(Voci sulla posizione degli elementi)
____________________

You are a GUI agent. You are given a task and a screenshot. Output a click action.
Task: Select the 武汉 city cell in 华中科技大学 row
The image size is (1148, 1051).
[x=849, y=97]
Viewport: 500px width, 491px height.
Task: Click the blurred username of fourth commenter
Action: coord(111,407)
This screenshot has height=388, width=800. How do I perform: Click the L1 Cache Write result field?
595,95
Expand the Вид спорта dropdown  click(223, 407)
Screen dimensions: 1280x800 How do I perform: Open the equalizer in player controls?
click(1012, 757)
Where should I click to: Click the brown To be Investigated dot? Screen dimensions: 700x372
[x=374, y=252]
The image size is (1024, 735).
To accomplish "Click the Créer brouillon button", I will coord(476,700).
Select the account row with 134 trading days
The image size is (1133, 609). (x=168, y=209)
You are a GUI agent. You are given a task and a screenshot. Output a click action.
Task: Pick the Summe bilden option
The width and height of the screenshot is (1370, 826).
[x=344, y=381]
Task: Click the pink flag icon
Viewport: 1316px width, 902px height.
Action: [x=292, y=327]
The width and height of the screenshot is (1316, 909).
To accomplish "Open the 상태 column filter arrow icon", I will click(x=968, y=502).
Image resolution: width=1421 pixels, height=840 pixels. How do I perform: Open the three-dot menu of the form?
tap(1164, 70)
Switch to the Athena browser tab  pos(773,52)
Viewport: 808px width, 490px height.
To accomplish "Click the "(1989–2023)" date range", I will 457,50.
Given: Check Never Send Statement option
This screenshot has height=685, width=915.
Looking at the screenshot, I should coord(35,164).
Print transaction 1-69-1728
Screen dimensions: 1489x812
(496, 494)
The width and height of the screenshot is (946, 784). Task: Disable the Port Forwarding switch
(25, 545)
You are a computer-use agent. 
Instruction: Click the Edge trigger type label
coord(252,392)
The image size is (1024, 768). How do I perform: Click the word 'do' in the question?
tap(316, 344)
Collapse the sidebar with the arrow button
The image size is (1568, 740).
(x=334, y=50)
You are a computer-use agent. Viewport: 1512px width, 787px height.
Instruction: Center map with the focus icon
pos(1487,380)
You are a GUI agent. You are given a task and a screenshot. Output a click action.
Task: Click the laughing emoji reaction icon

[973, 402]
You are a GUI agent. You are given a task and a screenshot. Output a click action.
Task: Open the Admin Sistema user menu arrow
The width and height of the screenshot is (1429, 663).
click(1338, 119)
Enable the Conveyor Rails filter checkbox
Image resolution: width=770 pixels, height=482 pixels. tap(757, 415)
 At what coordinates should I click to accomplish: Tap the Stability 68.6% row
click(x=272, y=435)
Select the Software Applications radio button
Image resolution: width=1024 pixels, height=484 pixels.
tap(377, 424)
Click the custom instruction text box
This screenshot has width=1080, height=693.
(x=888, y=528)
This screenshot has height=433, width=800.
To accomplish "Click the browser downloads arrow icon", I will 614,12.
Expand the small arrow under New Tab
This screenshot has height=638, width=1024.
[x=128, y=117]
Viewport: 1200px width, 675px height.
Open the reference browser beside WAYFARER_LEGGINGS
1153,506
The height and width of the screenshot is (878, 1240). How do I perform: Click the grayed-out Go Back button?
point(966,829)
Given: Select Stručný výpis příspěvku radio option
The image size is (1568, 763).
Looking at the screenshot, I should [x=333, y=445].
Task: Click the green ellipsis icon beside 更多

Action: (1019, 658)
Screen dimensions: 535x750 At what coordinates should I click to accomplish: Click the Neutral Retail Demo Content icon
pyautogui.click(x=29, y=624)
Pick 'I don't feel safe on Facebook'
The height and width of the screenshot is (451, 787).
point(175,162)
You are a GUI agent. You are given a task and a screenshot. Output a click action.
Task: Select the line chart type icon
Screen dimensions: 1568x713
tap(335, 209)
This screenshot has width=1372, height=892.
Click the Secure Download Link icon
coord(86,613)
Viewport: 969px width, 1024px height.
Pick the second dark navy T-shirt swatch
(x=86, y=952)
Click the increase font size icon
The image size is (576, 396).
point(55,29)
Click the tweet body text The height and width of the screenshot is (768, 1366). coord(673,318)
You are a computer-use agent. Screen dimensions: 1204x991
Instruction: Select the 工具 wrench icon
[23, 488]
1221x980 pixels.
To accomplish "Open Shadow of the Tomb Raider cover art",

____________________

### [CONSEGNA]
Restituisci tali e quali tutte le righe dei record riportati sopra.

### [RISULTATO]
You are a GUI agent. You are given a task and a screenshot. Output a click action.
Task: Select the 武汉 city cell in 华中科技大学 row
The image size is (1148, 1051).
[x=849, y=97]
Viewport: 500px width, 491px height.
Task: Click the blurred username of fourth commenter
Action: coord(111,407)
This screenshot has height=388, width=800. How do I perform: Click the L1 Cache Write result field?
595,95
Expand the Вид спорта dropdown  click(223, 407)
Screen dimensions: 1280x800 How do I perform: Open the equalizer in player controls?
click(1012, 757)
Where should I click to: Click the brown To be Investigated dot? Screen dimensions: 700x372
[x=374, y=252]
The image size is (1024, 735).
To accomplish "Click the Créer brouillon button", I will coord(476,700).
Select the account row with 134 trading days
The image size is (1133, 609). (x=168, y=209)
You are a GUI agent. You are given a task and a screenshot. Output a click action.
Task: Pick the Summe bilden option
The width and height of the screenshot is (1370, 826).
[x=344, y=381]
Task: Click the pink flag icon
Viewport: 1316px width, 902px height.
Action: [x=292, y=327]
The width and height of the screenshot is (1316, 909).
To accomplish "Open the 상태 column filter arrow icon", I will click(x=968, y=502).
Image resolution: width=1421 pixels, height=840 pixels. How do I perform: Open the three-dot menu of the form?
tap(1164, 70)
Switch to the Athena browser tab  pos(773,52)
Viewport: 808px width, 490px height.
To accomplish "Click the "(1989–2023)" date range", I will 457,50.
Given: Check Never Send Statement option
This screenshot has height=685, width=915.
Looking at the screenshot, I should coord(35,164).
Print transaction 1-69-1728
Screen dimensions: 1489x812
(496, 494)
The width and height of the screenshot is (946, 784). Task: Disable the Port Forwarding switch
(25, 545)
You are a computer-use agent. 
Instruction: Click the Edge trigger type label
coord(252,392)
The image size is (1024, 768). How do I perform: Click the word 'do' in the question?
tap(316, 344)
Collapse the sidebar with the arrow button
The image size is (1568, 740).
(x=334, y=50)
You are a computer-use agent. Viewport: 1512px width, 787px height.
Instruction: Center map with the focus icon
pos(1487,380)
You are a GUI agent. You are given a task and a screenshot. Output a click action.
Task: Click the laughing emoji reaction icon

[973, 402]
You are a GUI agent. You are given a task and a screenshot. Output a click action.
Task: Open the Admin Sistema user menu arrow
The width and height of the screenshot is (1429, 663).
click(1338, 119)
Enable the Conveyor Rails filter checkbox
Image resolution: width=770 pixels, height=482 pixels. tap(757, 415)
 At what coordinates should I click to accomplish: Tap the Stability 68.6% row
click(x=272, y=435)
Select the Software Applications radio button
Image resolution: width=1024 pixels, height=484 pixels.
tap(377, 424)
Click the custom instruction text box
This screenshot has width=1080, height=693.
(x=888, y=528)
This screenshot has height=433, width=800.
To accomplish "Click the browser downloads arrow icon", I will 614,12.
Expand the small arrow under New Tab
This screenshot has height=638, width=1024.
[x=128, y=117]
Viewport: 1200px width, 675px height.
Open the reference browser beside WAYFARER_LEGGINGS
1153,506
The height and width of the screenshot is (878, 1240). How do I perform: Click the grayed-out Go Back button?
point(966,829)
Given: Select Stručný výpis příspěvku radio option
The image size is (1568, 763).
Looking at the screenshot, I should [x=333, y=445].
Task: Click the green ellipsis icon beside 更多

Action: (1019, 658)
Screen dimensions: 535x750 At what coordinates should I click to accomplish: Click the Neutral Retail Demo Content icon
pyautogui.click(x=29, y=624)
Pick 'I don't feel safe on Facebook'
The height and width of the screenshot is (451, 787).
point(175,162)
You are a GUI agent. You are given a task and a screenshot. Output a click action.
Task: Select the line chart type icon
Screen dimensions: 1568x713
tap(335, 209)
This screenshot has width=1372, height=892.
Click the Secure Download Link icon
coord(86,613)
Viewport: 969px width, 1024px height.
Pick the second dark navy T-shirt swatch
(x=86, y=952)
Click the increase font size icon
The image size is (576, 396).
point(55,29)
Click the tweet body text The height and width of the screenshot is (768, 1366). coord(673,318)
You are a computer-use agent. Screen dimensions: 1204x991
Instruction: Select the 工具 wrench icon
[23, 488]
1221x980 pixels.
To accomplish "Open Shadow of the Tomb Raider cover art",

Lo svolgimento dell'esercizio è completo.